Ganz nahe an die Protagonisten heran
Die ukrainische Regisseurin Katerina Gornostai (Jahrgang 1989) erzählt in ihrem Spielfilmdebüt „Stop-Zemlia“ vom Jungsein und vom Erwachsenwerden, und sie tut dies mit allergrößtem Mitgefühl und Respekt. Keine Sekunde wird den jungen Figuren mitfühlend der Kopf getätschelt. Dass sich die Regisseurin nach eigener Aussage in Mascha wiederfindet, merkt man dem Film jede Sekunde an. Sie will die Zuschauenden ganz nahe an Mascha und die anderen Mädchen und Jungen heranführen. Immer wieder gibt es flirrende Momentaufnahmen und subjektive Einstellungen: der unsichere Blick in den Spiegel, das Langziehen einer Laufmasche in der Strumpfhose, das selbstvergessene Tanzen allein im Zimmer. Kennt irgendwie jede und jeder, unabhängig, wie lange das her ist.
Die Frage, welche Erfahrungen und Gefühle sie selbst als 16-Jährige geprägt haben, was sie vielleicht auch zu der Person gemacht hat, die sie heute ist, hat Gornostai zu dem Film animiert. Die Bilder wirken, als wären über die Jahre die Farben ausgeblichen, als würde man ein altes Fotoalbum ansehen. Alles ist voller Gefühl, ein ausgelassenes Fangen-Spielen auf einem Platz genauso wie der Weltschmerz oder bleierne Langeweile.

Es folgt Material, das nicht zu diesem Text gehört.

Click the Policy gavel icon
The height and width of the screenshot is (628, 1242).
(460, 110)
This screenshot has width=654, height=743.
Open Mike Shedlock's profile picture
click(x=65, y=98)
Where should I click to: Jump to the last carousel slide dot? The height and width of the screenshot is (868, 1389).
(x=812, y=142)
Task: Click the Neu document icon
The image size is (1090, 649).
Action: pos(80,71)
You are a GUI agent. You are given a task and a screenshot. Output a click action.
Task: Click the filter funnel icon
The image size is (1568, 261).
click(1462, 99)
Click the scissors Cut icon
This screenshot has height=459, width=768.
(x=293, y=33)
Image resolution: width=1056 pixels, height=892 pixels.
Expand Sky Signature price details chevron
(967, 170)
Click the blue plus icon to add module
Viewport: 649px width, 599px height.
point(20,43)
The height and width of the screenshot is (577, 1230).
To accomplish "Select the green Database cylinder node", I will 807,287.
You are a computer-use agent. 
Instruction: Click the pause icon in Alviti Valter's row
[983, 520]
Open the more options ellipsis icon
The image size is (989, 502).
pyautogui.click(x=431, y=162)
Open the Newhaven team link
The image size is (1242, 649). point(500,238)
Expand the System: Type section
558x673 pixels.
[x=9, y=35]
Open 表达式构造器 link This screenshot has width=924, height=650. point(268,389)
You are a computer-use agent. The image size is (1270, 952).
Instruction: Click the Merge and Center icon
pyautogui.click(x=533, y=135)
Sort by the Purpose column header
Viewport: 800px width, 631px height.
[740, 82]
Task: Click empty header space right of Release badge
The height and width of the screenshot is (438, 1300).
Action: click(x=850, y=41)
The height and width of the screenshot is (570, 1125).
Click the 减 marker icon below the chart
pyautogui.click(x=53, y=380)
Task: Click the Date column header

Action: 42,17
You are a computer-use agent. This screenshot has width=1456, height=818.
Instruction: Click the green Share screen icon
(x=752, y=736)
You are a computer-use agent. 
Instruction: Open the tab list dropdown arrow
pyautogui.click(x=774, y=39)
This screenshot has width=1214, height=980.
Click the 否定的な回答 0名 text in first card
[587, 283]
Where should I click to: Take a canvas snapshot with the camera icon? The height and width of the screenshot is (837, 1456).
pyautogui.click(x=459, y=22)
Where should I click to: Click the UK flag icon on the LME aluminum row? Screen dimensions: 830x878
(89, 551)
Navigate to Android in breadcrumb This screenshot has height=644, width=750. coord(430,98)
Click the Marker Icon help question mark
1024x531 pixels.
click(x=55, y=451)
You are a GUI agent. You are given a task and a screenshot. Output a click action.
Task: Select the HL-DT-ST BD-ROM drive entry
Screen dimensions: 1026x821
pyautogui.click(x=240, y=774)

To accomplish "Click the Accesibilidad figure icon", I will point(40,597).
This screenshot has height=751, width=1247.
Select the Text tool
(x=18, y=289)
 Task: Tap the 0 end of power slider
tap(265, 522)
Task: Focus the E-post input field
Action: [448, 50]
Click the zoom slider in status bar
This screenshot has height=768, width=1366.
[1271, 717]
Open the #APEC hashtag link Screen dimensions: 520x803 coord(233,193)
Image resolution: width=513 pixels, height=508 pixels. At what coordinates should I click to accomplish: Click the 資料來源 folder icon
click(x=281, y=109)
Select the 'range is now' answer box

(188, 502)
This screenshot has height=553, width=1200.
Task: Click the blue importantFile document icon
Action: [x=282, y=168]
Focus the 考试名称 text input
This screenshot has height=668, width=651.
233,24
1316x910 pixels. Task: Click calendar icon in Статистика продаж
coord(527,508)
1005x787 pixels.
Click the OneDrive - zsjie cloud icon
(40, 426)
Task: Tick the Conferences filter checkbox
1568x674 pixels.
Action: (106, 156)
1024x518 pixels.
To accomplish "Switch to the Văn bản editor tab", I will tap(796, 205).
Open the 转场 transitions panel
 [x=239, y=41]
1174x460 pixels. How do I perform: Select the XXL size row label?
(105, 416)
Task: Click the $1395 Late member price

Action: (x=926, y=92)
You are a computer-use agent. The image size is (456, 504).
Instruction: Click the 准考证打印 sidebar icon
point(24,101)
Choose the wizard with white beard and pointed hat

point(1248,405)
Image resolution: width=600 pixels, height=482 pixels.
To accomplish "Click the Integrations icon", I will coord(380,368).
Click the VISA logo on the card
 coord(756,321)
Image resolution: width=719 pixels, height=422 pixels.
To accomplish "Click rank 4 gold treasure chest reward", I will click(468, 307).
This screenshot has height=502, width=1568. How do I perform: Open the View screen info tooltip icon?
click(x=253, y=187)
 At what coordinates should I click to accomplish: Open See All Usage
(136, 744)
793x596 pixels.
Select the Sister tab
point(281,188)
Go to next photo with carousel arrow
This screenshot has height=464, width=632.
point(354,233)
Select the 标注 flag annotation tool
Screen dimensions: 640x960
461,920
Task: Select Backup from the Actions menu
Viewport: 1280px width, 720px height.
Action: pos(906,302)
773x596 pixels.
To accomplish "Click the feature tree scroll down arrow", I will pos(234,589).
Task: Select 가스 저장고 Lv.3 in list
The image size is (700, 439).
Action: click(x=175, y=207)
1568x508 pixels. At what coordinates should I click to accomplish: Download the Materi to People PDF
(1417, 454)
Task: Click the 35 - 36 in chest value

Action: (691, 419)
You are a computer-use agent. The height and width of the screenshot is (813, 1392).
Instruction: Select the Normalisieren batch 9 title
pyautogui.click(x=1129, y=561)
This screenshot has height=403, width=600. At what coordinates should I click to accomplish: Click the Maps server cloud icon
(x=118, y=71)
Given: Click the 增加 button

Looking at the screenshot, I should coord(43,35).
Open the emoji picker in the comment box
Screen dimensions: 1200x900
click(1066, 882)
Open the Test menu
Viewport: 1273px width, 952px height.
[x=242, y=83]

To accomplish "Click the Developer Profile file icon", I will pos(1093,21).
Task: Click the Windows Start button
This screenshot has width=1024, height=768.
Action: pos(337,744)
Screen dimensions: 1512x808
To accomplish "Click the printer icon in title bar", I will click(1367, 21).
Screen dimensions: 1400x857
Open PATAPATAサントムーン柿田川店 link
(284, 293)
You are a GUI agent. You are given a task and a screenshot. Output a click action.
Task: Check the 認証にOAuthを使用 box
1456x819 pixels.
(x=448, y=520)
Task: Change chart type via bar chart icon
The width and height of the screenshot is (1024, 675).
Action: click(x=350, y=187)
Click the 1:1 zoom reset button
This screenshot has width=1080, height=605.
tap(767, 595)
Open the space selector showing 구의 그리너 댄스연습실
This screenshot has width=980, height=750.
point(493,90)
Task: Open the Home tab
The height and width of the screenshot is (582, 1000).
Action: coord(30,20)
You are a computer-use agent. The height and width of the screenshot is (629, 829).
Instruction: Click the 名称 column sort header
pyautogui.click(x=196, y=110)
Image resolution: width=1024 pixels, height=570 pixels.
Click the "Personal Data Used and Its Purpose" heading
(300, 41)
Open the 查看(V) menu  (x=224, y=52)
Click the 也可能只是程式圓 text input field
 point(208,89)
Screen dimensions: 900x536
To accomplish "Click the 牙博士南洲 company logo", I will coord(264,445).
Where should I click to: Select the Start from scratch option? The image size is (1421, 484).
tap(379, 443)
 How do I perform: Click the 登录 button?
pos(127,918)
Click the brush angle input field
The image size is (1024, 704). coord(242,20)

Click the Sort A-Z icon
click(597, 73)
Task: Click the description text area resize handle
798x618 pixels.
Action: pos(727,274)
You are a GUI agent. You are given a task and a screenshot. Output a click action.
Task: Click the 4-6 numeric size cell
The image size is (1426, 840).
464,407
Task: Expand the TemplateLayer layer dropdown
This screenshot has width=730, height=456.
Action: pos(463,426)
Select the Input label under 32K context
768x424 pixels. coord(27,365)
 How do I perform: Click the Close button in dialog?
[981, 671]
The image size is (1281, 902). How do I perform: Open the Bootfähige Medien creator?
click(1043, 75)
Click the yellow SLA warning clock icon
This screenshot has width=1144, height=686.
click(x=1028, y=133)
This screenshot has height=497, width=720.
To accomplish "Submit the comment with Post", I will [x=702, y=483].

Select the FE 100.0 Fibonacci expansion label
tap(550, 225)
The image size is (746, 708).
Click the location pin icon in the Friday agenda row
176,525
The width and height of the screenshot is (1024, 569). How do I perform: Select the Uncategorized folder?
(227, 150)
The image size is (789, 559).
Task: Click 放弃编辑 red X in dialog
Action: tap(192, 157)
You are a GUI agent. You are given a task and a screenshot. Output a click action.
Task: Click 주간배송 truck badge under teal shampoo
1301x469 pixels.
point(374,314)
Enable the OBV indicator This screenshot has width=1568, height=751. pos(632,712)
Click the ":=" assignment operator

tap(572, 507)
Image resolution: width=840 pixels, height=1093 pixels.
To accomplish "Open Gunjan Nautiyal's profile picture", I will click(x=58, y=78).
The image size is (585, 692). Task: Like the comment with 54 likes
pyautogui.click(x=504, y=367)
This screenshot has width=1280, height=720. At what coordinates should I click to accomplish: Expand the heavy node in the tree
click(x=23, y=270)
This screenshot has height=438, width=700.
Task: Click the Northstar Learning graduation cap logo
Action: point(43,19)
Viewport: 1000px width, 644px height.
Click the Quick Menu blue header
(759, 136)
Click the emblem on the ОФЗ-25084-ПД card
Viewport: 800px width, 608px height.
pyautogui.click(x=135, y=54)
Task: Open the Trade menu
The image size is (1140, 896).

Gespräche über die Liebe und die Zukunft
Durchbrochen wird der Bilderfluss von Interviews, in denen Mascha und ihre Mitschüler*innen, etwas älter geworden, offenbar von der Regisseurin selbst nach Zukunftsplänen oder zum Thema Liebe befragt werden.
Katerina Gornostai kommt vom Dokumentarfilm, was im Film immer wieder deutlich wird, nicht nur in den dazwischenmontierten Befragungen. Sie hat im Vorfeld mit vielen Jugendlichen gesprochen, mit Laiendarsteller*innen gearbeitet und ihnen kein Drehbuch aufgedrückt, sondern auf Improvisation gesetzt und den Protagonisten damit eine eigene Stimme gelassen.
Es ist berührend, diese sehr klaren Gesichter junger Menschen zu sehen und zu hören, was sie bewegt. Allerdings verliert sich Gornostai auf Dauer in ihrem Sujet. Ihr Film wirkt nach einer Weile wie eine Feldstudie, in der man als Zuschauender mit dabei ist, wenn Pickel ausgedrückt oder Deoroller benutzt werden. So, wie die Jugendlichen darauf warten, dass ihr Leben richtig losgeht, wartet man als Zuschauerin irgendwann nur noch darauf, dass auch der Film endlich richtig losgeht.